NIBP impacts on the expression of E-cadherin, CD44 and vimentin in colon cancer via the NF-κB pathway
- Authors:
- Published online on: April 22, 2016 https://doi.org/10.3892/mmr.2016.5165
- Pages: 5379-5385
Abstract
Introduction
Cancer is a major cause of mortality, and colorectal cancer (CRC) is the third most common cancer in men and women worldwide, representing a leading cause of cancer-associated mortality (1). The majority of human cancer-associated deaths are linked with metastasis. Metastasis is a complex process, involving the spread of malignant tumor cells from a primary tumor site to a secondary organ, and colonization of the distant organ.

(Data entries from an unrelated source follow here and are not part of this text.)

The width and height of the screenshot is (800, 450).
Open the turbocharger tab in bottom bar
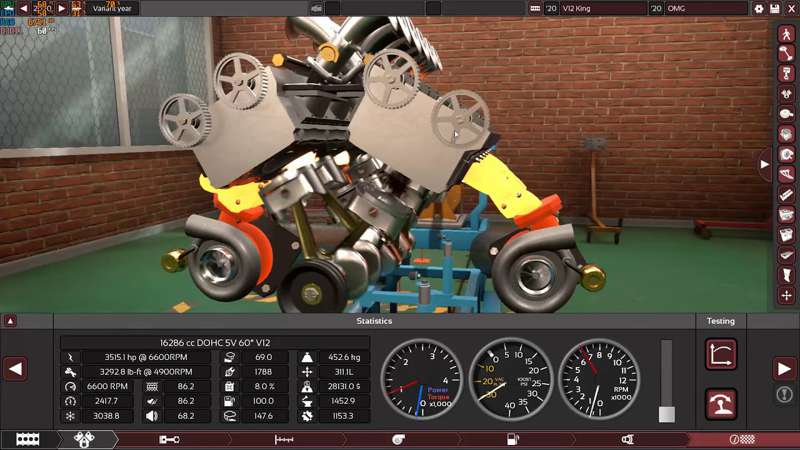[398, 440]
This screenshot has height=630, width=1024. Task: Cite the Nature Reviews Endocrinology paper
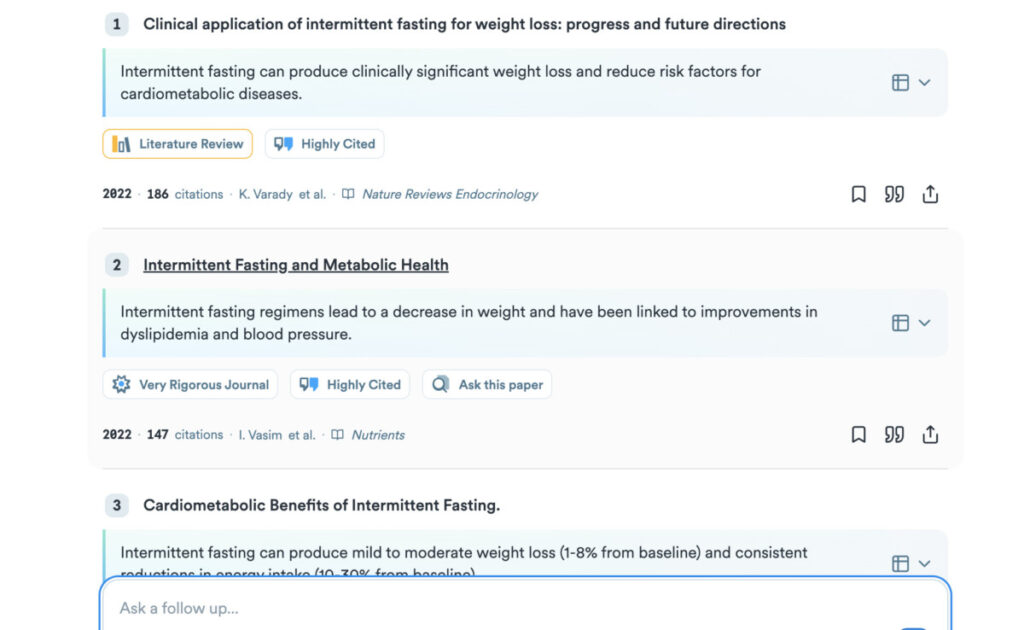(x=894, y=194)

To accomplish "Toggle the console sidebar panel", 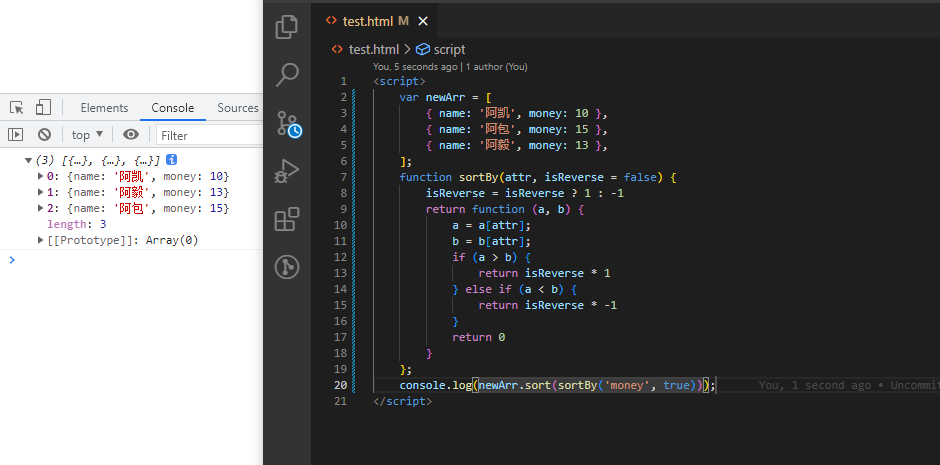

The metastasis of CRC results from the interactions among a number of genetic and environmental factors. Multiple signal transduction pathways are involved in the process, including the nuclear factor-κB (NF-κB) (2,3) and the focal adhesion kinase (FAK) (4) pathways, and so forth. The NF-κB pathway exerts an important role in the process of tumor invasion and metastasis. The NF-κB family of transcription factors consists of five members: p65 (or RelA), RelB, c-Rel, NF-κB 1 (or p105; a precursor of p50) and NF-κB 2 (or p100; a precursor of p52) (5–7). To date, two principal pathways for NF-κB activation have been characterized: A classical and an alternative pathway (6,8).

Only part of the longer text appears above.